M’étant vraiment remise à écrire récemment, je me suis rendu compte d’un problème qui tue vraiment mes textes : les dialogues. Après y avoir pas mal réfléchi, j’en suis parvenue à distinguer plusieurs causes qui font que mes dialogues ne sont pas réalistes, et j’ai proposé à Ness de vous les exposer. J’ai quelques réponses, mais pas toutes, et ce ne sont que des suggestions, rien d’absolu. Je serais ravie de voir vos commentaires et vos propositions !
1. La place du dialogue
Quand utiliser un dialogue ? En général, j’utilise un dialogue… quand je ne peux pas faire autrement. J’exagère un peu, mais dans l’idée, c’est ça. En gros, j’utilise un dialogue quand il apporte quelque chose à l’histoire ou aux personnages. Soit il fait avancer l’intrigue (une révélation, notamment), soit il caractérise un personnage ou la relation entre les deux interlocuteurs. Je sais que beaucoup d’auteurs (comme Ness, d’ailleurs) les utilisent plus fréquemment, et qu’ils le font avec brio, mais j’ai du mal à manier les dialogues et je préfère me limiter.
2. Les différentes voix des personnages
Evidemment, personne ne parle de la même façon. Le problème, c’est que tous les personnages d’un roman et leurs dialogues sortent de l’esprit du même auteur, et donc forcément, ils ont tendance à tous parler de la même façon.
Là-dessus, je vous conseillerais un très bon article de io9 que vous pouvez retrouver ici. Comme il est en anglais, je vais résumer quelques conseils donnés par l’auteur :
- écouter des vrais gens parler, dans un café par exemple
- essayer d’écouter la voix des personnages (quelque chose me dit que c’est la technique de Ness ^^)
- faire attention à qui s’adresse le personnage qui parle
- donner des tics verbaux et/ou des mots habituels aux personnages
- varier la longueur des phrases et la ponctuation…

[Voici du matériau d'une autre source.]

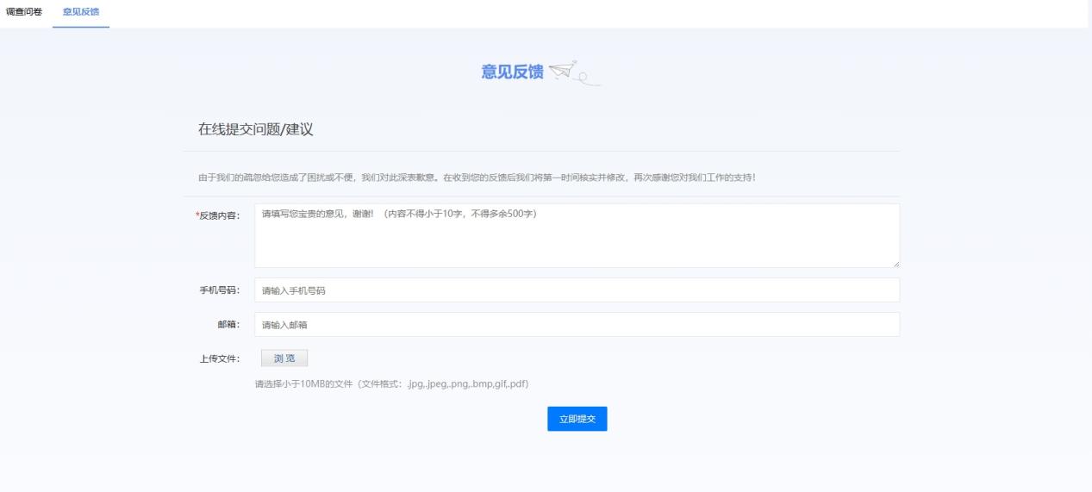The image size is (1092, 492).
Task: Focus the 反馈内容 feedback text area
Action: [577, 235]
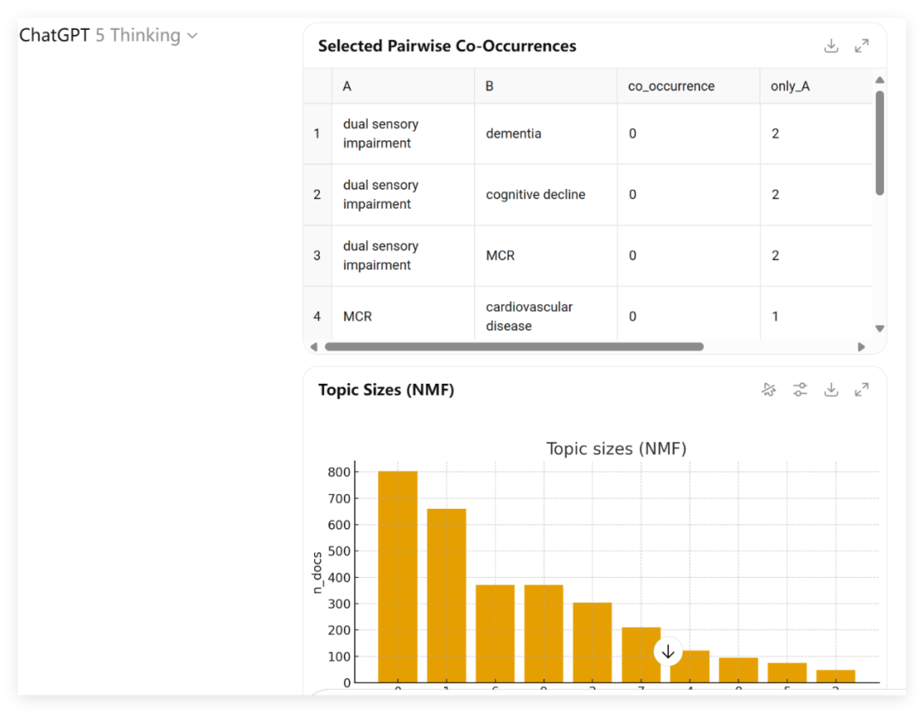Image resolution: width=924 pixels, height=713 pixels.
Task: Click the table's vertical scrollbar thumb
Action: coord(880,143)
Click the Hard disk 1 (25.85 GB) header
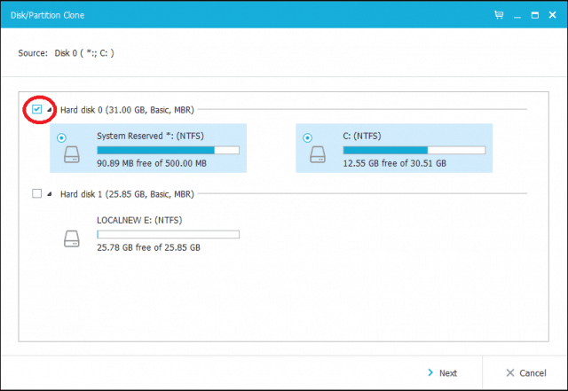 (127, 194)
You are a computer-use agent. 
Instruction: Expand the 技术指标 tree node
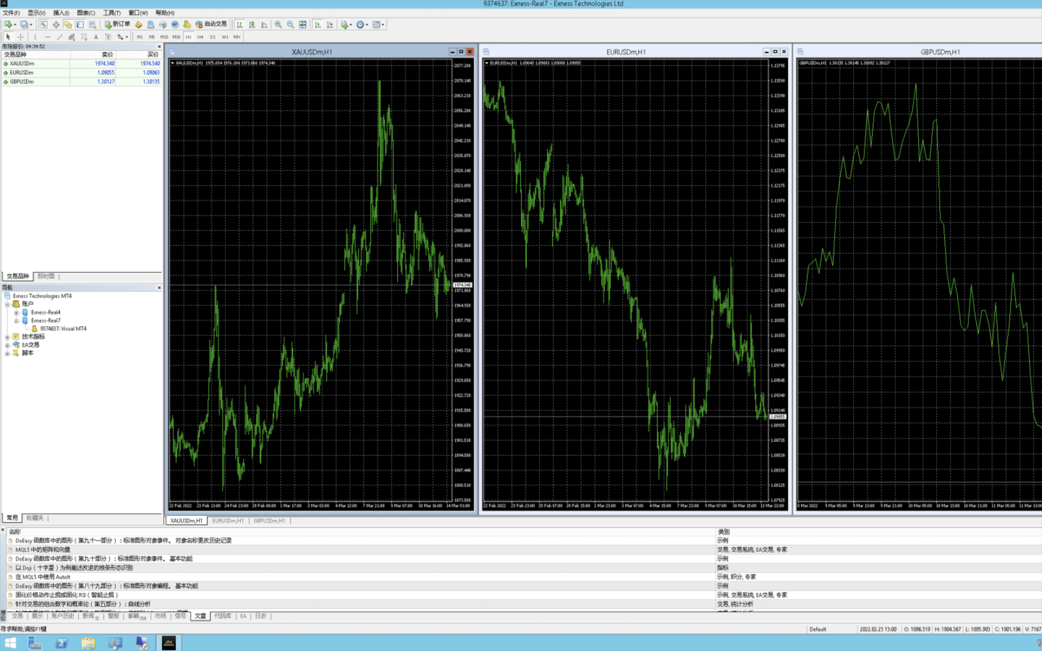[7, 337]
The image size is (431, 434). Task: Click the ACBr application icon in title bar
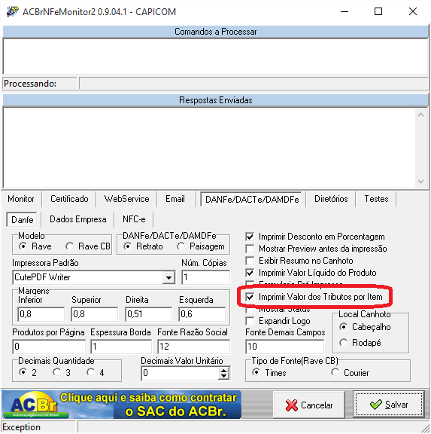[13, 11]
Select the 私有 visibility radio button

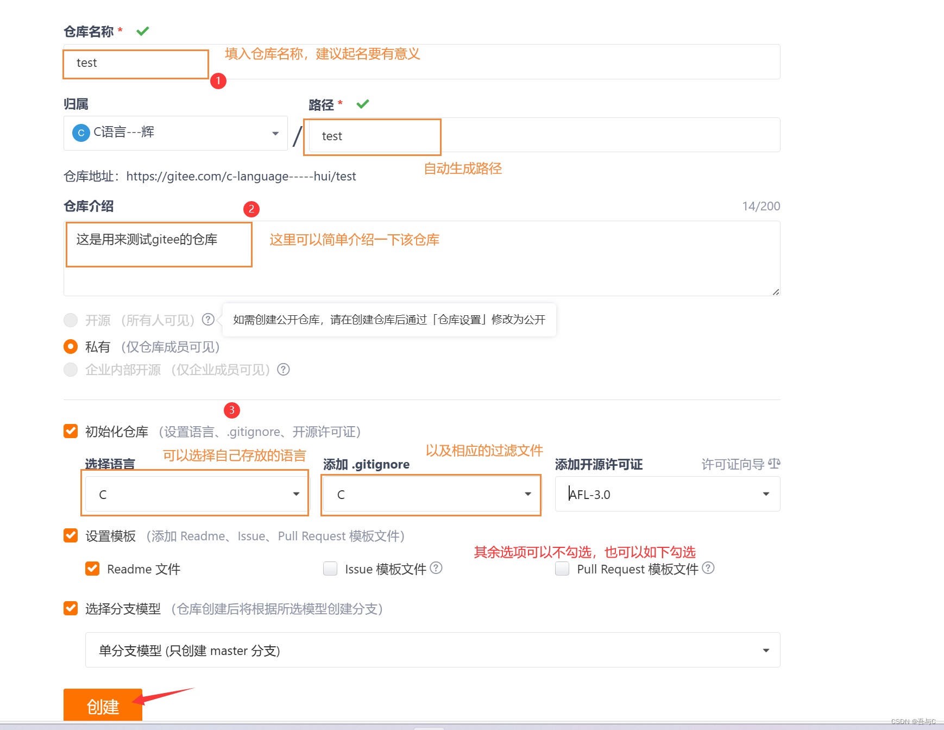(x=71, y=346)
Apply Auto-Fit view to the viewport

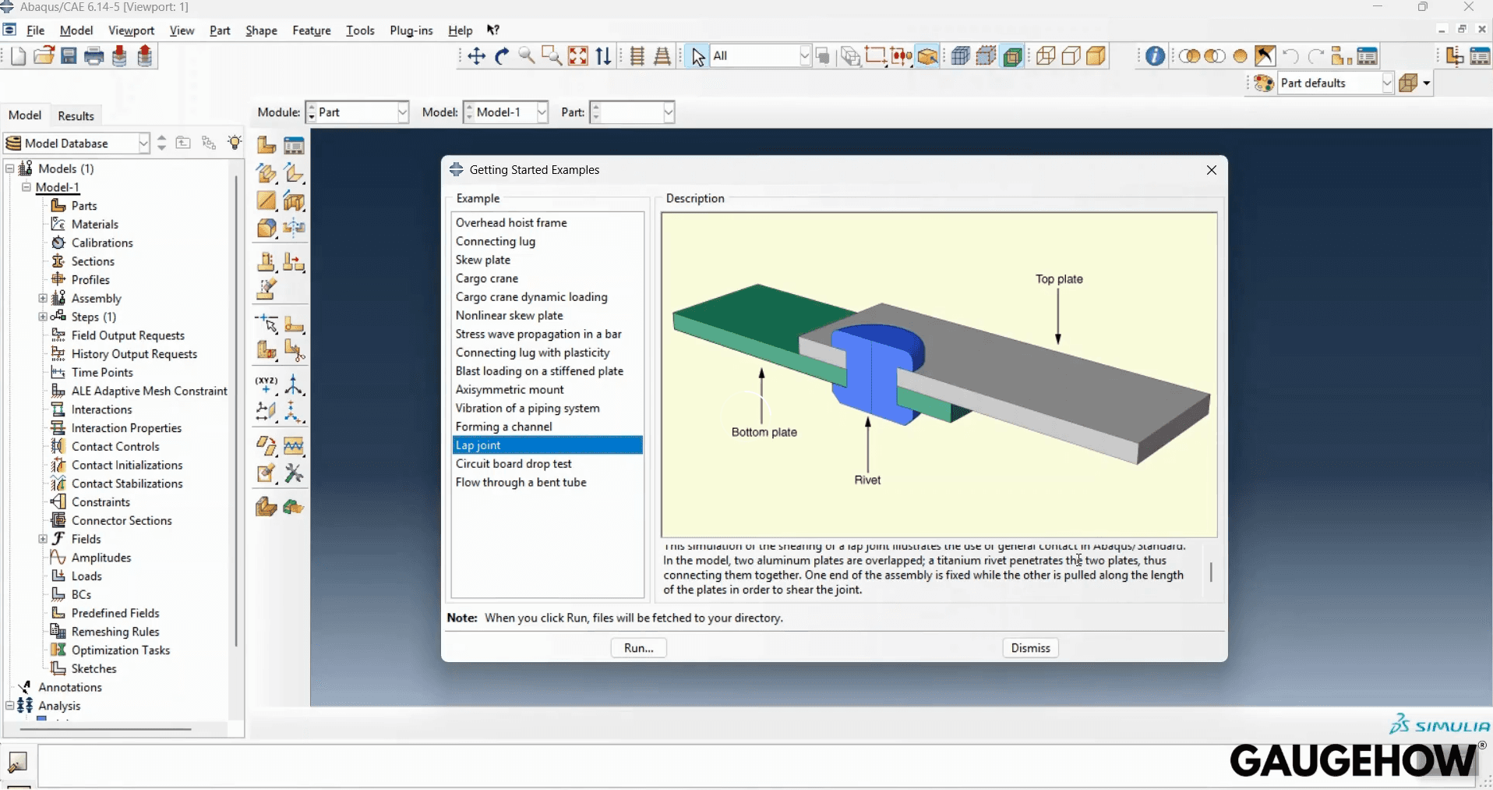tap(577, 55)
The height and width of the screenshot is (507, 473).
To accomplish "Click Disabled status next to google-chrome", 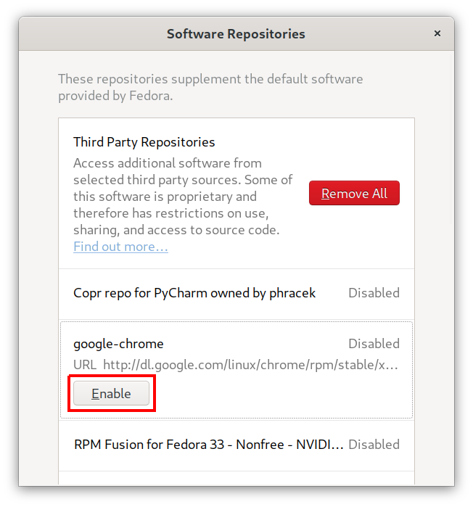I will click(x=374, y=344).

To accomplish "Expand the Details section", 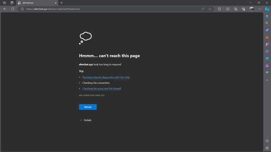I will pyautogui.click(x=85, y=120).
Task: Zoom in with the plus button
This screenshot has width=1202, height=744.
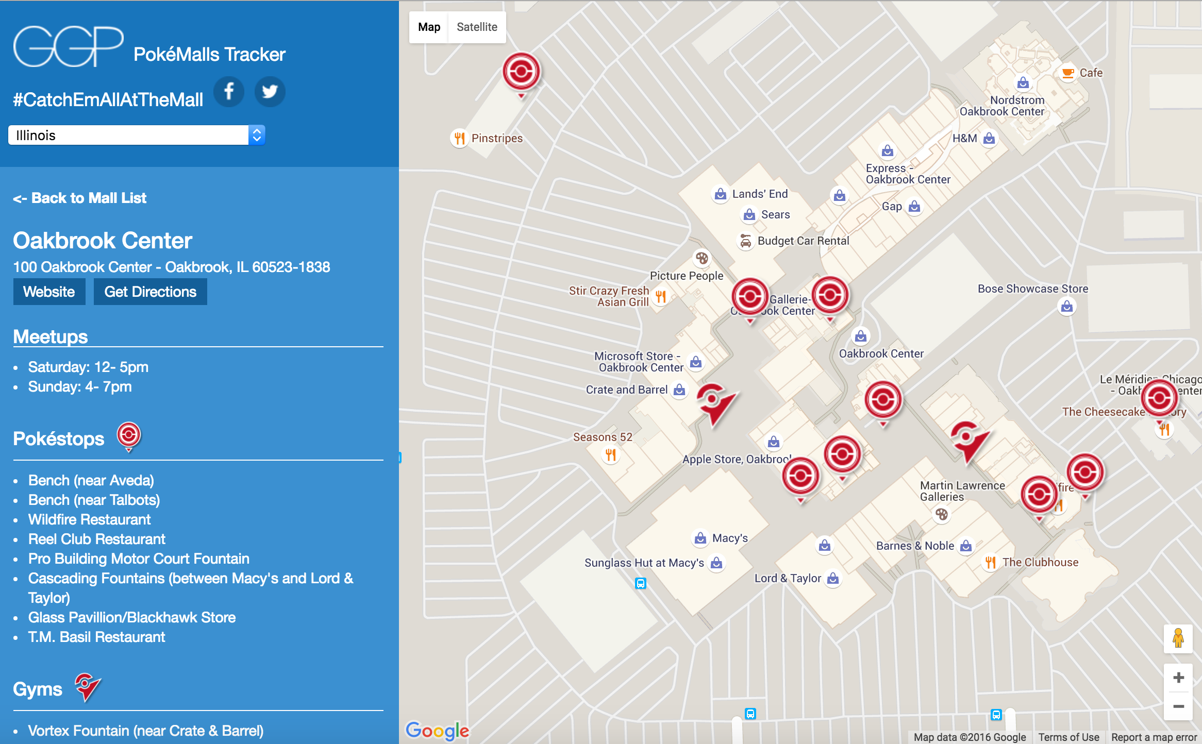Action: click(x=1178, y=678)
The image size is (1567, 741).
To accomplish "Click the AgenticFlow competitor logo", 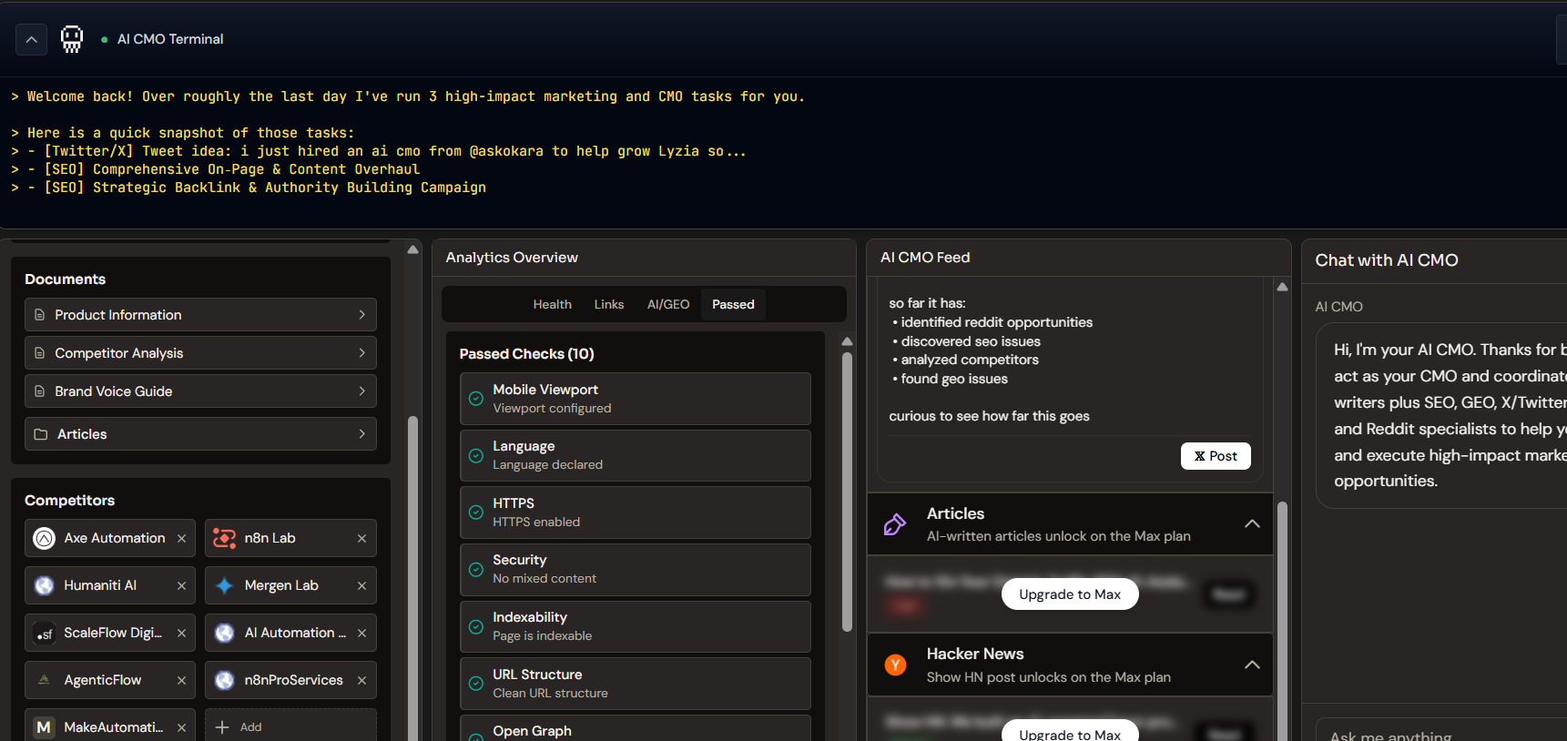I will [44, 680].
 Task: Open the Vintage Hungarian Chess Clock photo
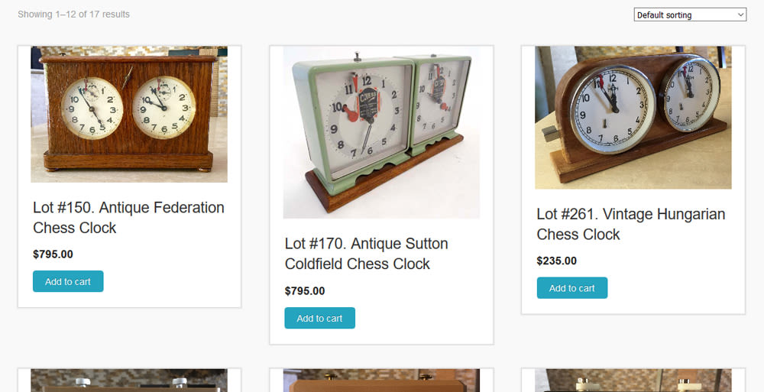(x=633, y=118)
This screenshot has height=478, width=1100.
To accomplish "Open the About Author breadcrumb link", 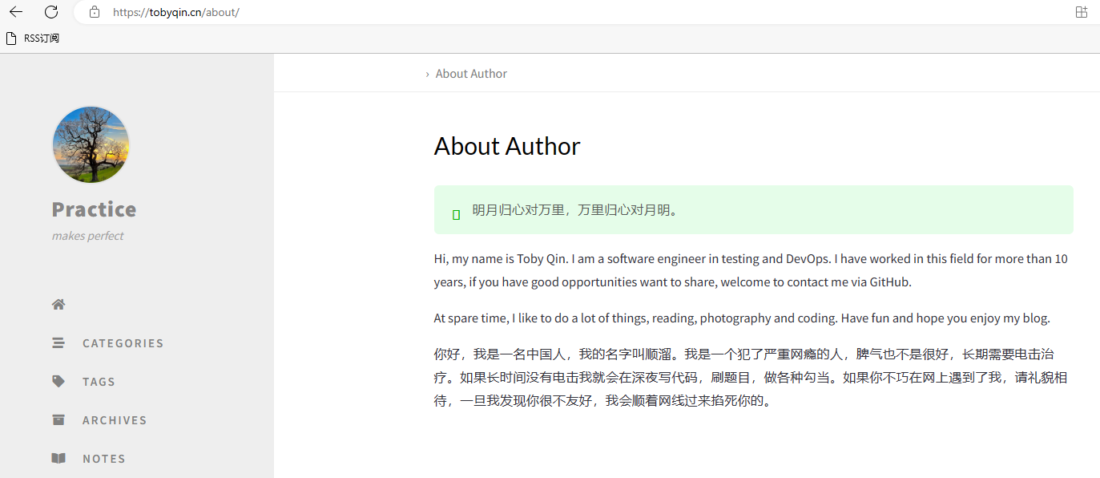I will point(471,73).
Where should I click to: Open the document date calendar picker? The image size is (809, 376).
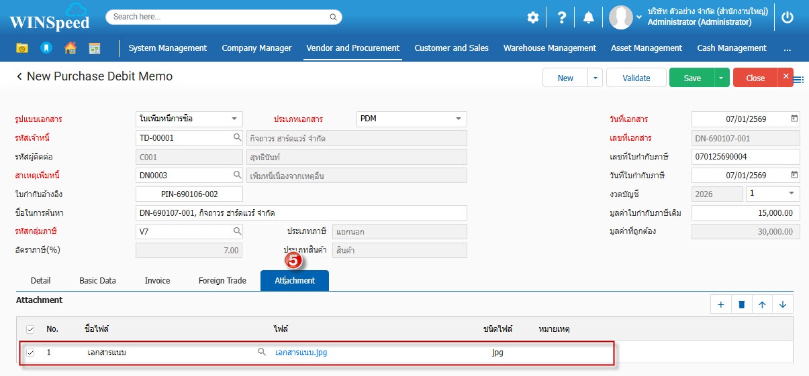click(x=794, y=119)
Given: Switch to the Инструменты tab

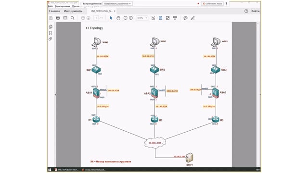Looking at the screenshot, I should tap(73, 11).
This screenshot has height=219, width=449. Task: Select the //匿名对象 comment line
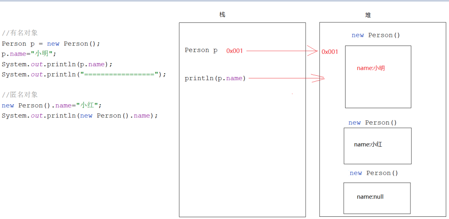[x=20, y=95]
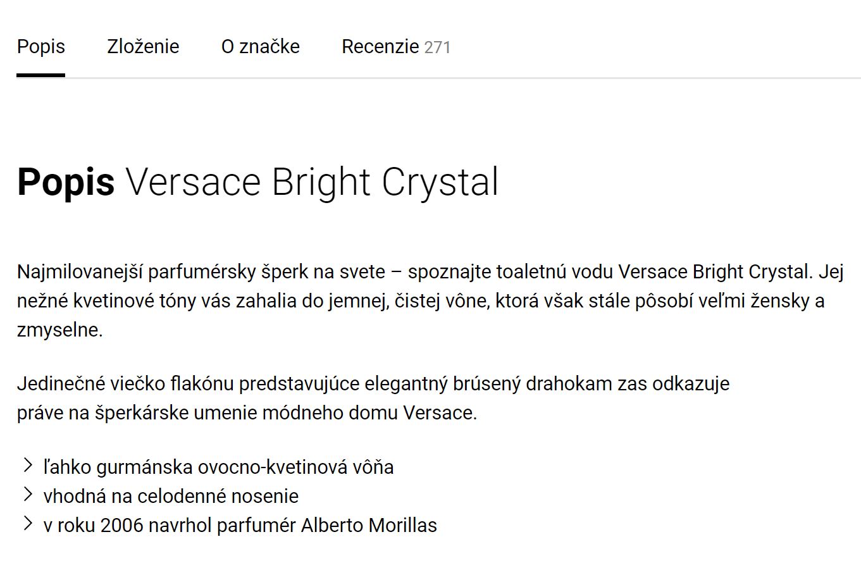Screen dimensions: 861x563
Task: Click the Alberto Morillas bullet text
Action: click(x=240, y=525)
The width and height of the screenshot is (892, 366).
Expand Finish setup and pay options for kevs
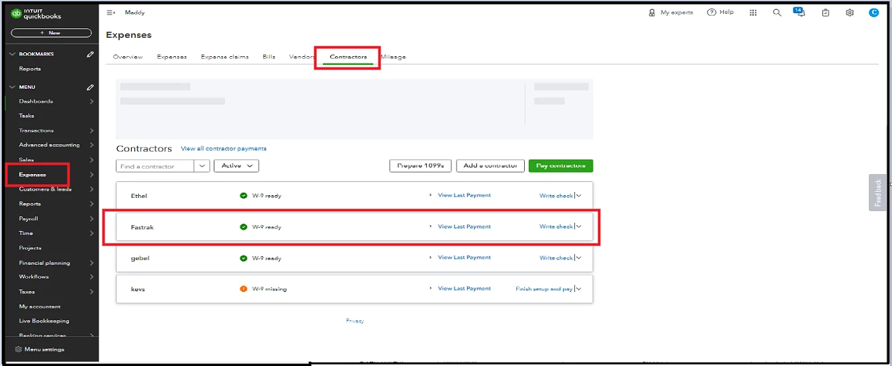[x=579, y=289]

Maintenant, je n’ai plus qu’à les suivre ^^ D’autres suggestions ?
3. La familiarité
La familiarité des dialogues est typiquement un problème que je n’ai jamais résolu. J’avoue ne lire que des romans en anglais, parfois des traductions, et je n’ai aucune idée de la façon qu’ont les auteurs français de se dépatouiller avec ce problème.
Pour mieux m’expliquer, un exemple bête : un de mes personnages sort une cigarette et demande à l’autre si ça le dérange. Comment poser la question ? Dans la vraie vie, un fumeur dirait quelque chose comme “ça te dérange pas ?”, mais c’est trop familier pour un roman (à mon sens, tout du moins). Plusieurs possibilités s’offrent : “ça ne te dérange pas ?”, “la fumée te dérange-t-elle ?”… J’ai finalement opté pour “est-ce que ça te dérange ?”, mais du coup, j’arrive à un autre problème : toutes mes questions commencent par “est-ce que”, parce que j’ai l’impression que les autres alternatives sont trop familières ou trop soutenues. Comment faites-vous, dans ce genre de cas ?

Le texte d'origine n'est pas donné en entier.